Gleichschritt, das war gestern. Wenn heute tausende Pfadfinder zur Eröffnung eines Großlagers strömen, geht es ein bisschen zu wie bei einem Rockfestival. In einem dichten Pulk treiben Jugendliche unter lautem Gejohle, dem Rhythmus von Blechtrommlern und improvisierten Schlachtgesängen in einem babylonischen Sprachengewirr durch die Alleen des Laxenburger Schlossparks auf eine zehn Meter hohe Bühnenkonstruktion zu.
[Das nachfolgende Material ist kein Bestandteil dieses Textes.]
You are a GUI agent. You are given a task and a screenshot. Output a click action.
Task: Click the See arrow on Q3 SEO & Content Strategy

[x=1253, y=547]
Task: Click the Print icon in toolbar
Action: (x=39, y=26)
Wenig später werden dort eine Videoleinwand und Lautsprecheranlagen die Eröffnungszeremonie bis in die hintersten Reihen des jungen Publikums tragen.

Es sind aber keine Popstars, die die 6600 Teilnehmer – großteils zwischen zehn und 20 Jahre alt – in die Parkanlage knapp südlich von Wien gebracht haben, sondern eine Idee. Das zeigt sich, als der Lagerleiter – ein Altpfadfinder, wie alle Anwesenden mit Uniformhemd und Halstuch adjustiert – die Jugendlichen auffordert: „Now we salute the flag.“ Wer einmal erlebt hat, wie tausende Teenager aus der ganzen Welt plötzlich ganz still werden, den „Pfadfindergruß“, drei ausgestreckte Finger der rechten Hand, zur Schläfe heben und friedlich nebeneinander zusehen, wie die violette Pfadfinderflagge gehisst wird, bekommt eine Ahnung, warum diese Idee mehr als ein Jahrhundert lang Jugendliche bewegt hat.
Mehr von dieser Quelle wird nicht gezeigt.